Die Taktik funktioniert, nicht nur in der Schweiz. Auch bei Linkspopulisten. Dort sind die Kapitalisten, die Ausbeuter die Zielscheibe.
Doch die Rechtspopulisten pflegen die Feindbild-Kreuzzüge raffinierter und professioneller und hatten damit lange Zeit Erfolg. Sie hatten schon früh das Potential entdeckt, mit Stimmungsmache gegen die Medien Kapital zu schlagen. Das „mächtige“ Fernsehen bot sich als Geschenk des Himmels an.

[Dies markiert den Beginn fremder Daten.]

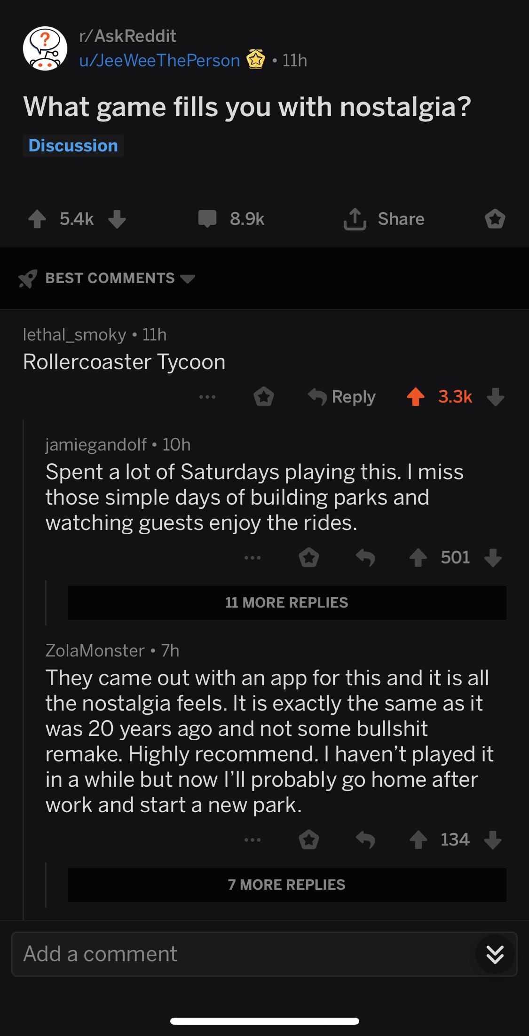This screenshot has width=529, height=1036.
Task: Downvote the main post
Action: (117, 219)
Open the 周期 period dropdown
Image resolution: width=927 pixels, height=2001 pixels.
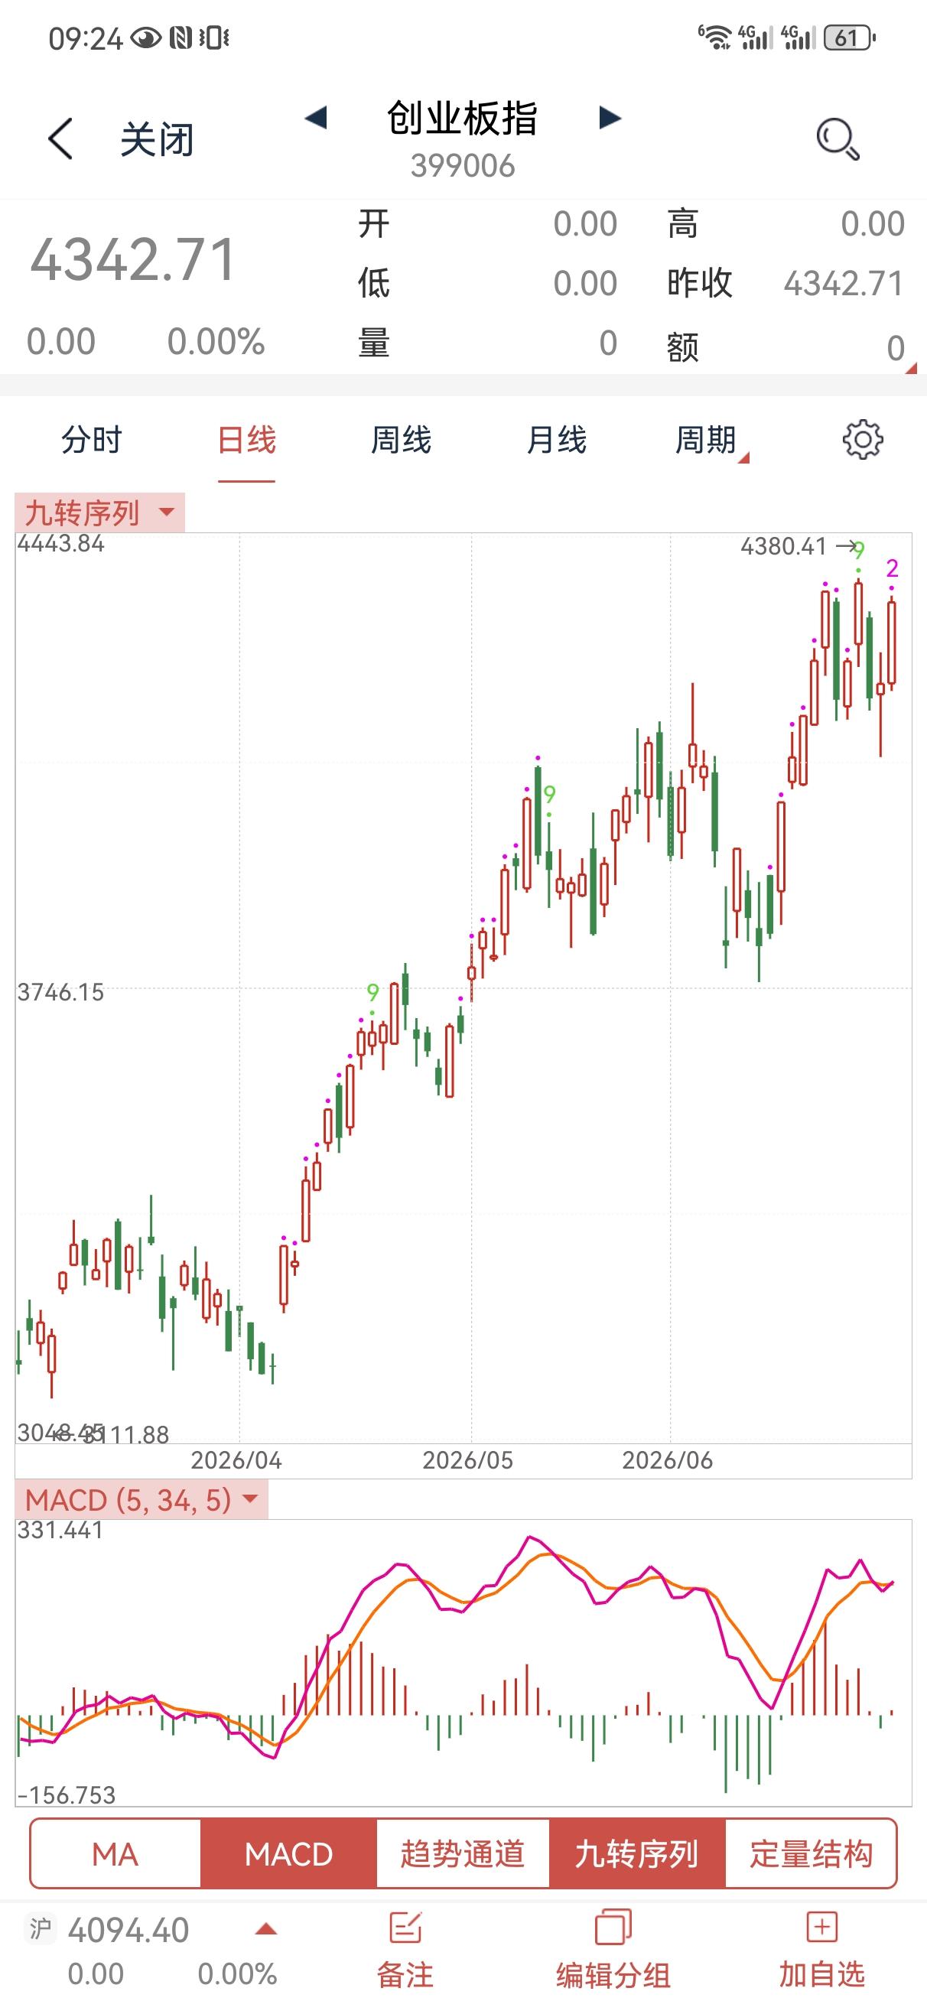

Die No-Billag-Initiative einiger postpubertärer Traumtänzer war da ein Steilpass. Als einzige Partei unterstützt die SVP die Vorlage und hofft, politisches Kapital daraus zu schlagen. Wieder gibt man sich als Märtyrer, die als einzige gegen den „Moloch SRG“ kämpfen. Jahrelang funktionierte die Märtyrer-Taktik.
Doch jetzt geschieht Erstaunliches. Die zweite SRG-Umfrage zu den Stimmabsichten zeigt, dass die Gegner der Initiative weiter zulegen. Jetzt würden 65 Prozent der Stimmenden Nein sagen.
Das Interessanteste jedoch ist: Auch SVP-Sympathisanten sind immer weniger für die Initiative. Die Umfrage zeigt, dass nur noch 56 Prozent der SVP-Wähler die Initiative unterstützen. Das sind 10 Prozent weniger als ein Monat zuvor. „Bestimmt dafür“ sind nur noch 31 Prozent der SVP-Wähler. Für Roger Köppel und Co. sind solche Zahlen eine Klatsche ins Gesicht. Er, der immer behauptet, die andern würden am Volk vorbeipolitisieren, politisiert offenbar sogar an der eigenen Klientel vorbei.
Der Stimmungsumschwung sei angesichts der riesigen Kampagne der SRG-Befürworter nicht erstaunlich, wird die SVP sagen. Ein Delegierter an der SVP-Versammlung in Confignon sprach gar von einer „Psychoterrorkampagne“ der SRG-Befürworter. Wieder einmal geben sich die Parteioberen als Opfer. „Alle sind gegen uns.“ Ja, sogar die Mehrheit der eigenen Mitglieder.
Bedeutet das alles, dass der Kampf gegen das „linke Fernsehen“ nichts mehr einträgt? Ist die Mär von den „linken Meinungsmachern am Leutschenbach“ langsam ausgelutscht?
Die SVP tut gut daran, sich ein neues Feindbild aufzubauen.